■ About this task
Leaving out the pictures, transcribe all of the records faithfully.

■ Available data
______________________________

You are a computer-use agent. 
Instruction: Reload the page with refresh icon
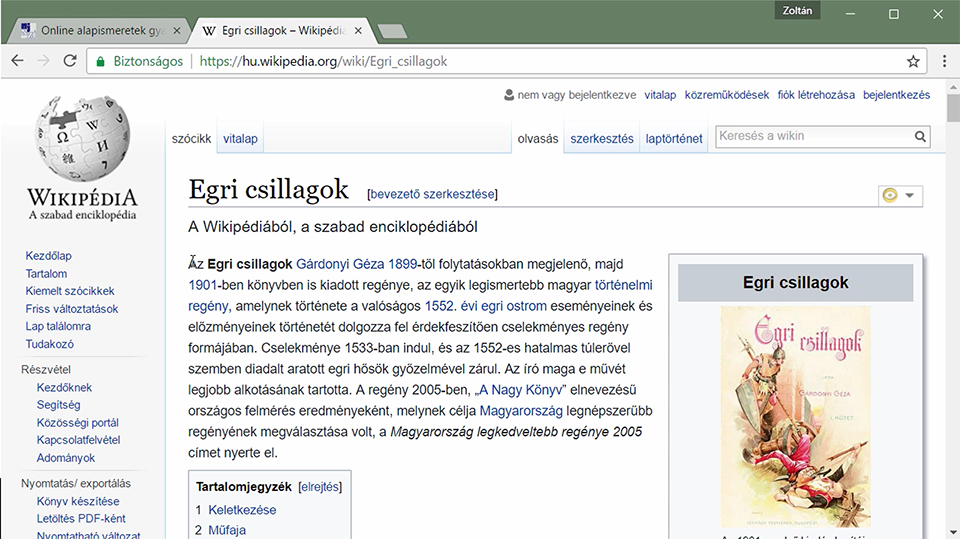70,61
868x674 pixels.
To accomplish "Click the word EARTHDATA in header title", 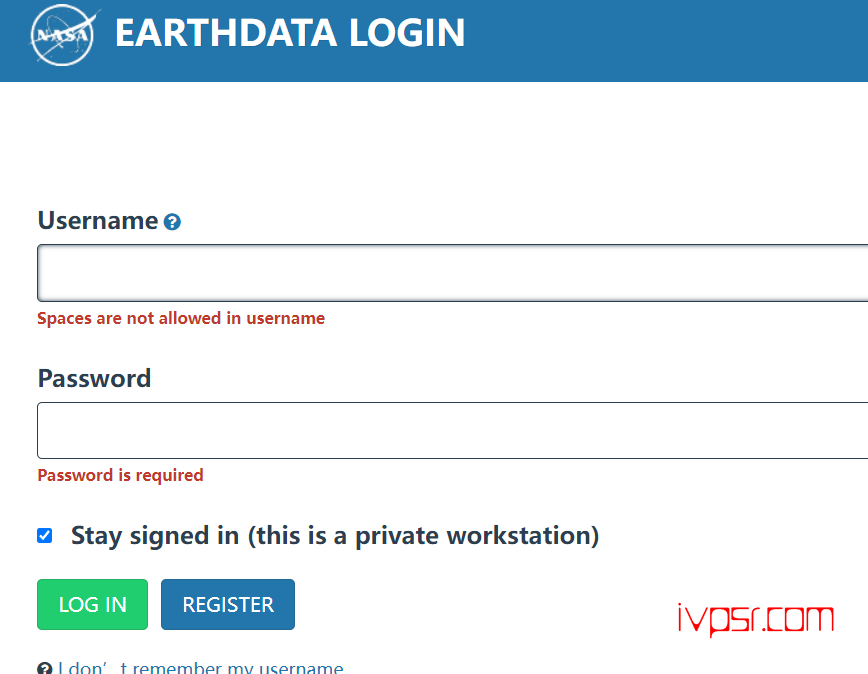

______________________________

■ Exercise result
You are a computer-use agent. 
Instruction: Reload the page with refresh icon
70,61
868x674 pixels.
To accomplish "Click the word EARTHDATA in header title", 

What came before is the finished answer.